(Records for finding described items)
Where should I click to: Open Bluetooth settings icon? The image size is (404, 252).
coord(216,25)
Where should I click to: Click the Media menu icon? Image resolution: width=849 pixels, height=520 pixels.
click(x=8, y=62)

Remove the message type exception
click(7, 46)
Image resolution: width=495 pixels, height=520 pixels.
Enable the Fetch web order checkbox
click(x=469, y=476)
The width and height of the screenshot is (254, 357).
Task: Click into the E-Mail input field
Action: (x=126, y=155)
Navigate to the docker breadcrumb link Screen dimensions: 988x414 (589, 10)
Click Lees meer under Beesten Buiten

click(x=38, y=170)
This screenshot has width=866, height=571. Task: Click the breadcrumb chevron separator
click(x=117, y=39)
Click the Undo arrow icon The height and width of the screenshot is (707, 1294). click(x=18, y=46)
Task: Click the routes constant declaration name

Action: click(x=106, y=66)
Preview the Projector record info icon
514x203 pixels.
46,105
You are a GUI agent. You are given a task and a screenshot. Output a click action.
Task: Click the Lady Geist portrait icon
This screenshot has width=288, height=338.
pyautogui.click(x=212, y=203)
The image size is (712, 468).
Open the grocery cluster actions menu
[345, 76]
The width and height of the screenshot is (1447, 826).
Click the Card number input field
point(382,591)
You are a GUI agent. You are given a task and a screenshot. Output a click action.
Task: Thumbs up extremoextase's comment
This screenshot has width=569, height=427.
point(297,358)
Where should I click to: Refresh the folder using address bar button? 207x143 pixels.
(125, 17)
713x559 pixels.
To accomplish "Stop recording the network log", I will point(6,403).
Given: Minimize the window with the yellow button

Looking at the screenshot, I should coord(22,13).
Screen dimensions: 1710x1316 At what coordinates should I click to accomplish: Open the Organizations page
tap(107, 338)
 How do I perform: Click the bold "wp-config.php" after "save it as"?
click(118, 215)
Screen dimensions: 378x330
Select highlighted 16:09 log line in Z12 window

DO THIS: Render the records as a Markdown table with the columns Row and Line, one numbered row per line and no blank lines. Begin at the first line of the records and stop after the line that contains "point(297,358)".

THE COMPLETED TASK:
| Row | Line |
|---|---|
| 1 | Where should I click to: Open Bluetooth settings icon? The image size is (404, 252). |
| 2 | coord(216,25) |
| 3 | Where should I click to: Click the Media menu icon? Image resolution: width=849 pixels, height=520 pixels. |
| 4 | click(x=8, y=62) |
| 5 | Remove the message type exception |
| 6 | click(7, 46) |
| 7 | Image resolution: width=495 pixels, height=520 pixels. |
| 8 | Enable the Fetch web order checkbox |
| 9 | click(x=469, y=476) |
| 10 | The width and height of the screenshot is (254, 357). |
| 11 | Task: Click into the E-Mail input field |
| 12 | Action: (x=126, y=155) |
| 13 | Navigate to the docker breadcrumb link Screen dimensions: 988x414 (589, 10) |
| 14 | Click Lees meer under Beesten Buiten |
| 15 | click(x=38, y=170) |
| 16 | This screenshot has width=866, height=571. Task: Click the breadcrumb chevron separator |
| 17 | click(x=117, y=39) |
| 18 | Click the Undo arrow icon The height and width of the screenshot is (707, 1294). click(x=18, y=46) |
| 19 | Task: Click the routes constant declaration name |
| 20 | Action: click(x=106, y=66) |
| 21 | Preview the Projector record info icon |
| 22 | 514x203 pixels. |
| 23 | 46,105 |
| 24 | You are a GUI agent. You are given a task and a screenshot. Output a click action. |
| 25 | Task: Click the Lady Geist portrait icon |
| 26 | This screenshot has width=288, height=338. |
| 27 | pyautogui.click(x=212, y=203) |
| 28 | The image size is (712, 468). |
| 29 | Open the grocery cluster actions menu |
| 30 | [345, 76] |
| 31 | The width and height of the screenshot is (1447, 826). |
| 32 | Click the Card number input field |
| 33 | point(382,591) |
| 34 | You are a GUI agent. You are given a task and a screenshot. Output a click action. |
| 35 | Task: Thumbs up extremoextase's comment |
| 36 | This screenshot has width=569, height=427. |
| 37 | point(297,358) |